● **読む文章**:
++++++
今日は中国の3DプリントサービスPCBWayの金属プリント品って
どれくらいの精度なの?どれくらいの品質なの?
っていうところをしっかり検証していきたいと思います!
もくじ
動画で確認したい方はコチラ↓↓↓
金属 3Dプリンターの実力は? 回る?ねじ込める? // PCBWay アルミ & ステンレス
PCBWayって知ってる?
どうも、かけるです。
今日はTwitterとかで今話題のPCBWayさんっていう中国の会社のプリントサービスについて調べたい。
PCBWayさんは元は、プリント基板とかの製造から始まってるんです。
最近では、CNCマシニングとか板金とか射出成形とかまで手広くやっていて
データをアップロードするだけでデータ通りに
ものを作って、送ってきてくれるっていうサービスをやっています。
試作サービス的な感じですね!
今回は金属の3Dプリント品の実力を検証!
今回は特にその中で金属の3Dプリント品っていうところが
どれくらいの実力なのか、価格感とかっていうところも含めて
皆さんに紹介したいかなという風に思ってます!
今回用意してるのはアルミとステンレスですね。
他にもチタンとか工具鋼とか鉄系の素材もあるんですけど
今回はこの2種類を使って精度を見ていこうと思います。
本当はチタンもやってみたかったんですけど、高かったので今回は頼まなかった。。。
今度頼んでみようと思うので、「こんなもの印刷したら面白いんじゃないか」
とかあれば、ぜひコメントいただけると嬉しいです。
自分でネタ系のチャンネルもやってるんで
遊び系のチャンネルのネタとしても使えるようなものだったらより嬉しいかな。
実は、このサービス前にも使ったことがあります。
金属以外にもプラスチックとかレジン系とかもあるし
こういう工業用の粉末を溶かして固めて積層していくような
3Dプリント品でよく使われるナイロンとかの材料もあるので
気になる人はページとか飛んで見ていただけたらいいと思います。
透明な部品も作れるよ!
あと透明な部品っていうところも作ってくれる!
前回作ったときの動画も貼っておくので、まだ見てない人はぜひチェックしてみてね。
【実力拝見!】中国の3Dプリントサービスでデカ透明のケースを作ってもらった!設計ポイントも軽く語るw //PCBWay
前回検証した部品の品質もかなりいいので
気になるって言う人はPCBWayさんのページをみてみてね!
動画も見てもらえると嬉しいです。
【PCBWay】中国の3Dプリントサービスでデカ透明のケースを作ってもらった結果
今回造形依頼した材料について
もう少し材料について触れておこうと思います。
今回造形を依頼した2つの材料について!
これは『AlSi10Mg』っていうものですね。
アルミ・シリコン・マグネシウムの合金という感じで
よくダイキャストとか、鋳造とかによく使われるアルミ合金っていう感じですね。
一般的に工業製品によく使われるので強度も6000番台とかと比べると
若干落ちるっていう所はあるんですけど
あんまり変わらないので一般的に機械部品にも使える材料です。
こっちステンレスは『SUS316L』っていうものになってるみたい。
SUS316は元々腐食しにくい材料なんです。
それをノーカーボン化、炭素を抜いてより耐食性を上げて
かつの加工性も上がってるみたいです。
++++++
● **元の情報**:

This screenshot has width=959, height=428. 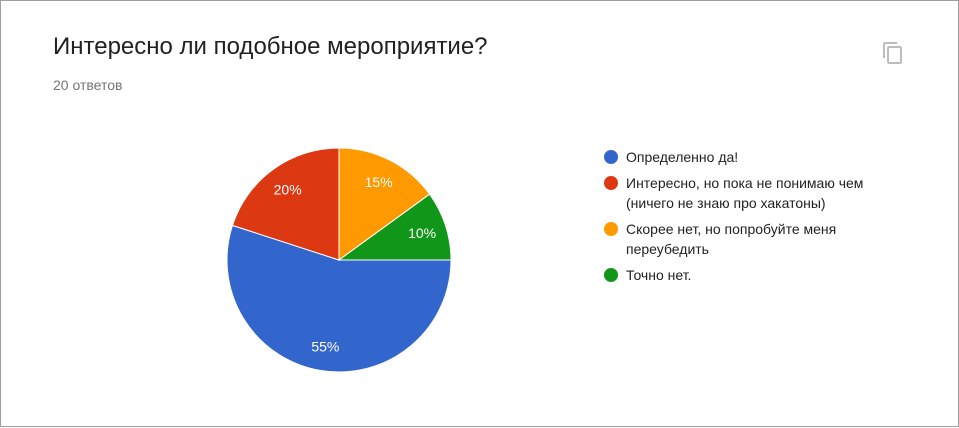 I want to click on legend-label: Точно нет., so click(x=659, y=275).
++++++
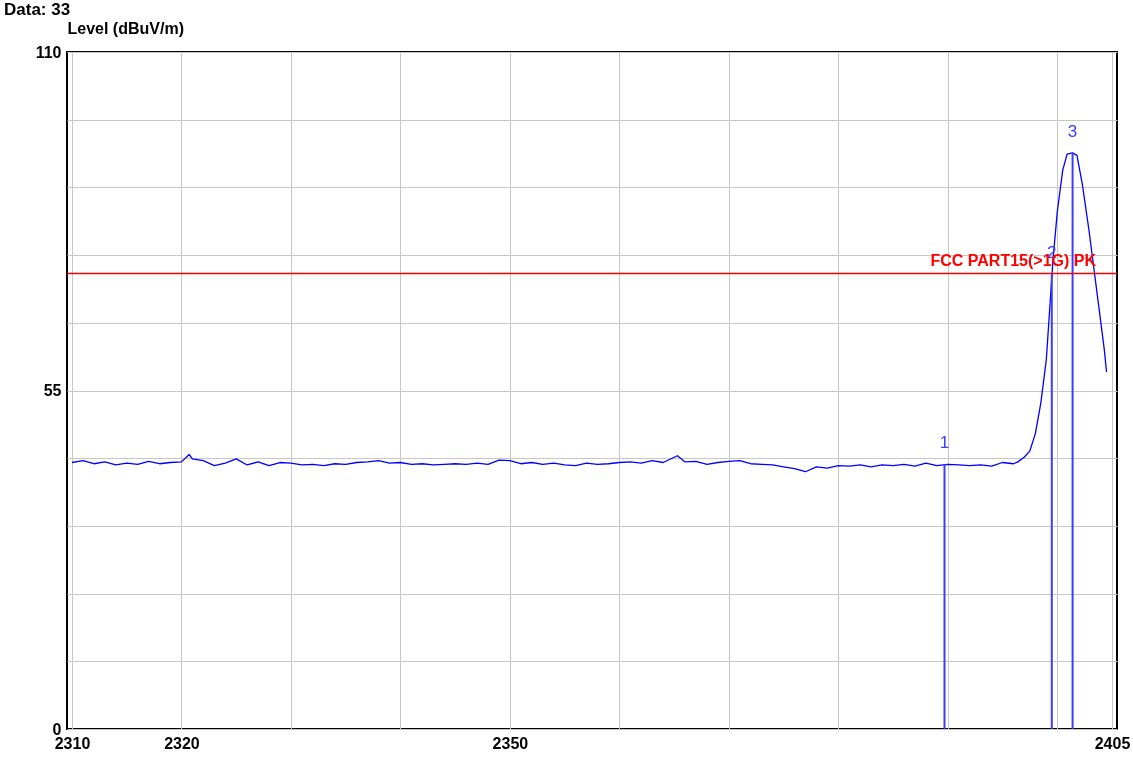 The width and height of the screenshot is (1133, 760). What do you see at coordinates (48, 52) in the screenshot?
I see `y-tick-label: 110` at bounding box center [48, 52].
++++++
● **やること**: 金属3Dプリントの文章から「SUS316は元々腐食しにくい材料なんです。」の一文を英語にしてください。 上の行は、ここでは使いません。

● **答え**: SUS316 is a material that resists corrosion to begin with.